Available records start
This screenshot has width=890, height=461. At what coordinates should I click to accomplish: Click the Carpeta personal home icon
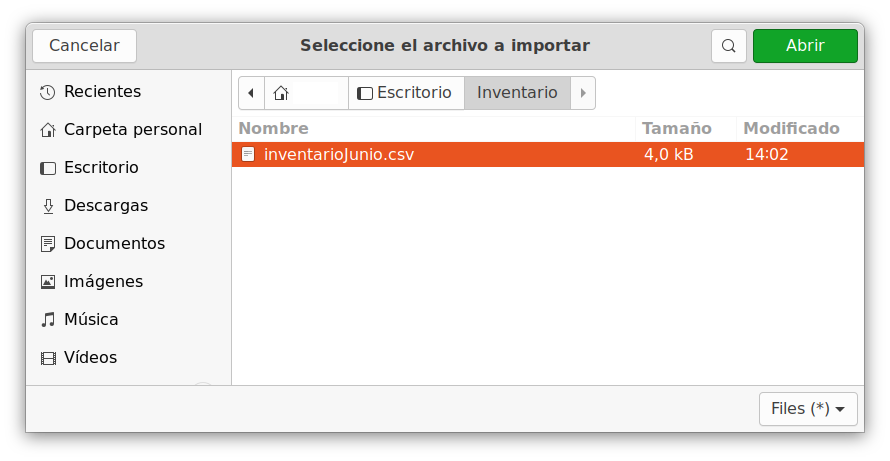coord(48,130)
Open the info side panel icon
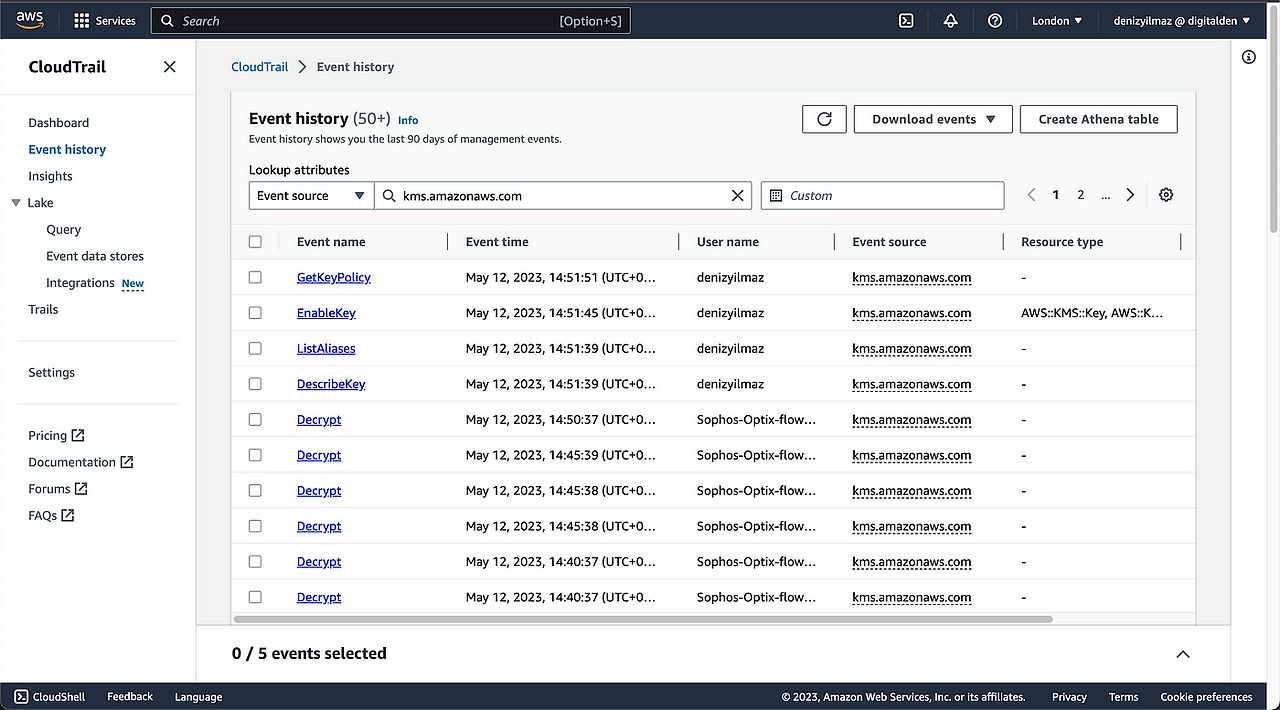The width and height of the screenshot is (1280, 710). point(1248,57)
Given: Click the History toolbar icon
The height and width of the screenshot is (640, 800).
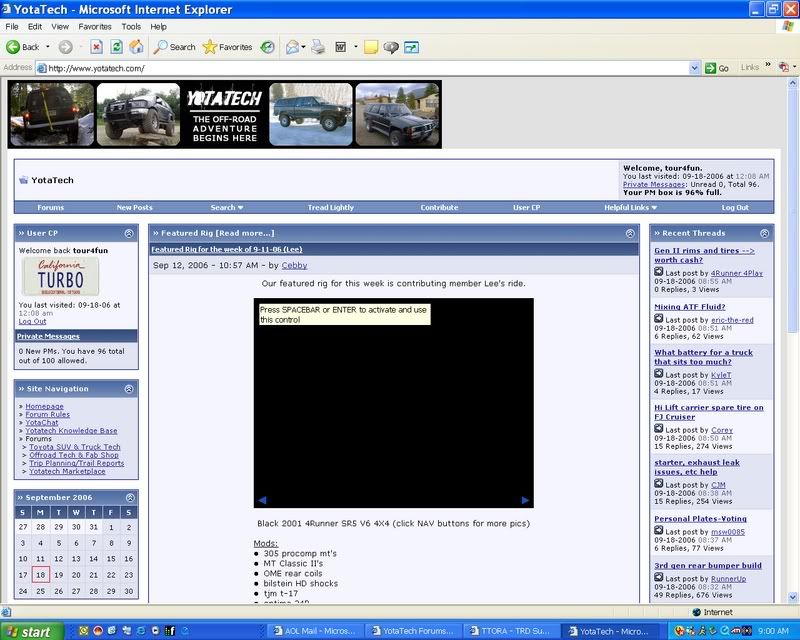Looking at the screenshot, I should tap(268, 47).
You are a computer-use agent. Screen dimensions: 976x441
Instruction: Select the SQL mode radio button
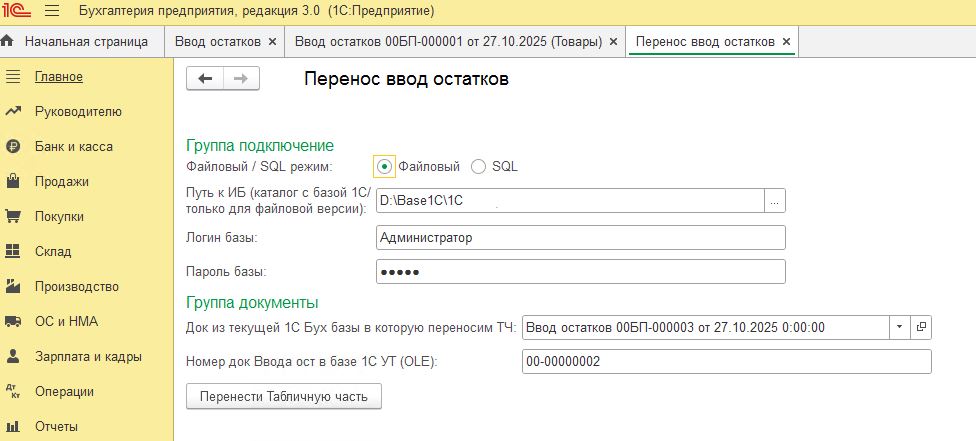click(478, 167)
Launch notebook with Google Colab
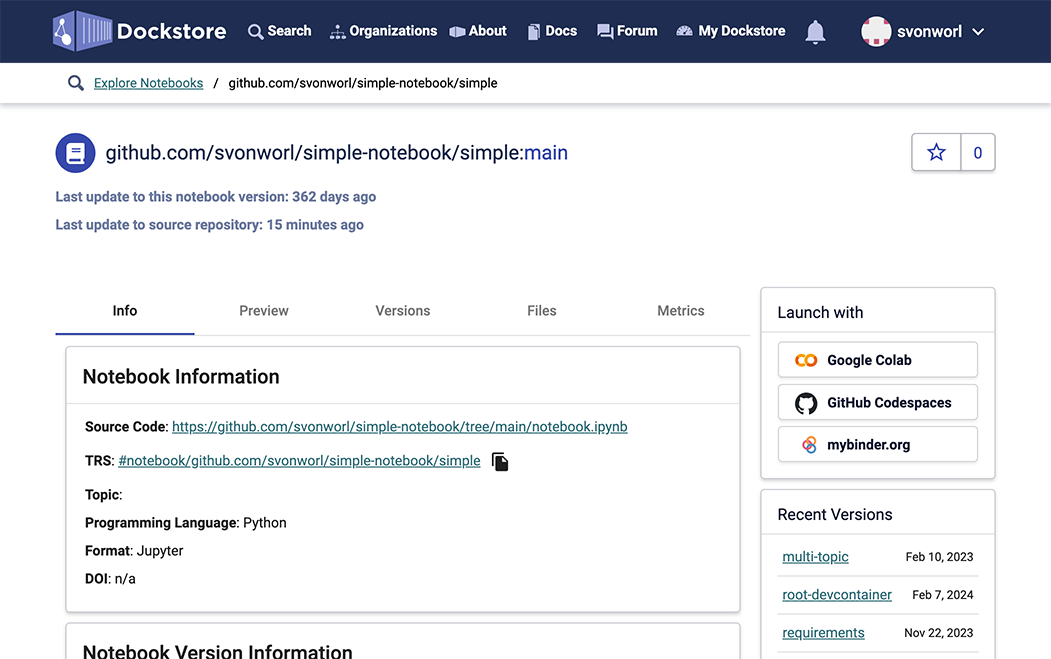The width and height of the screenshot is (1051, 659). click(x=877, y=360)
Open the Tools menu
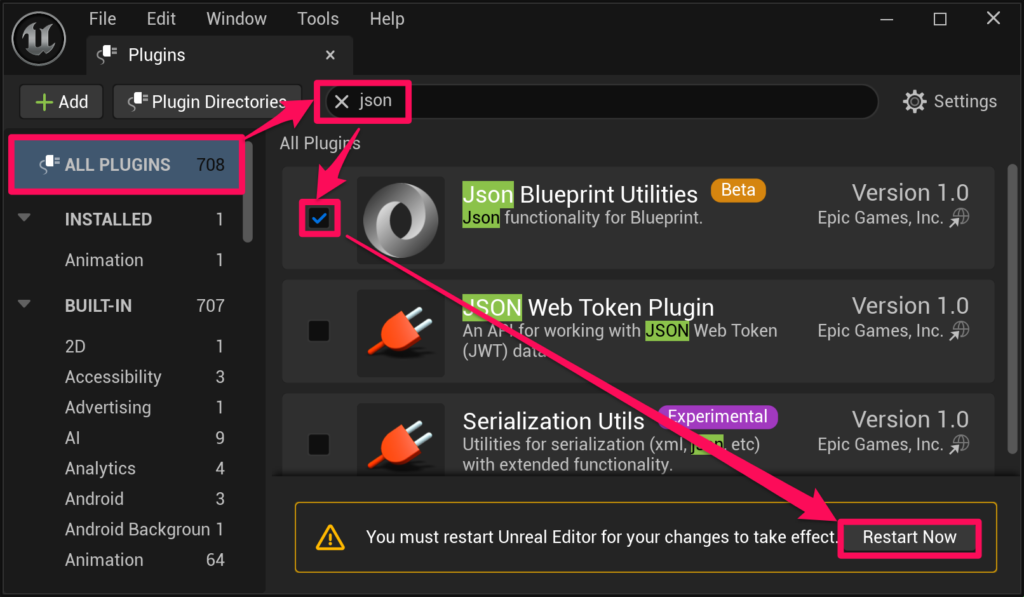 [317, 19]
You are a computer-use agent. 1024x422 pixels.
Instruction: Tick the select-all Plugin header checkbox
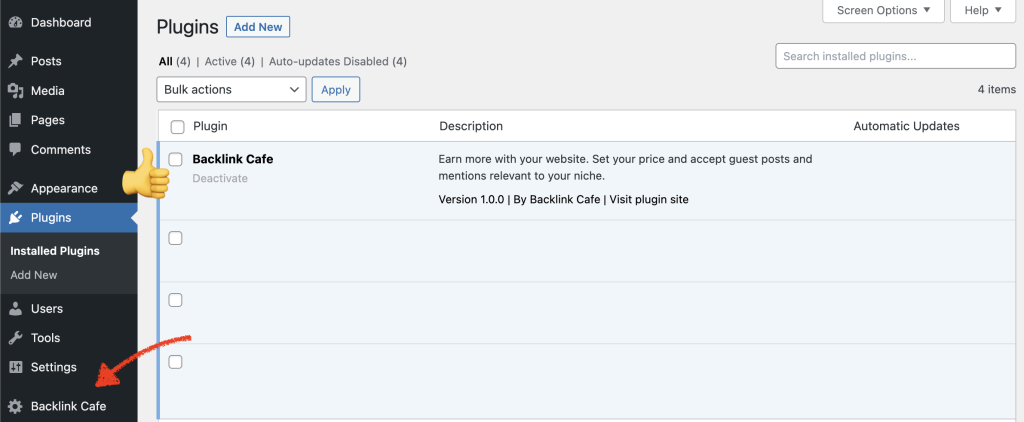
Available records end
* Problem
Repeat every one of the records above word for word, omitting the pictures.

* In response
This screenshot has width=890, height=461. At what coordinates should I click to accomplish: Click the Carpeta personal home icon
coord(48,130)
Open the info side panel icon
The width and height of the screenshot is (1280, 710). point(1248,57)
Given: Click the History toolbar icon
The height and width of the screenshot is (640, 800).
Looking at the screenshot, I should tap(268, 47).
You are a computer-use agent. Screen dimensions: 976x441
Instruction: Select the SQL mode radio button
click(478, 167)
Launch notebook with Google Colab
The width and height of the screenshot is (1051, 659). click(x=877, y=360)
Open the Tools menu
 [317, 19]
You are a computer-use agent. 1024x422 pixels.
Instruction: Tick the select-all Plugin header checkbox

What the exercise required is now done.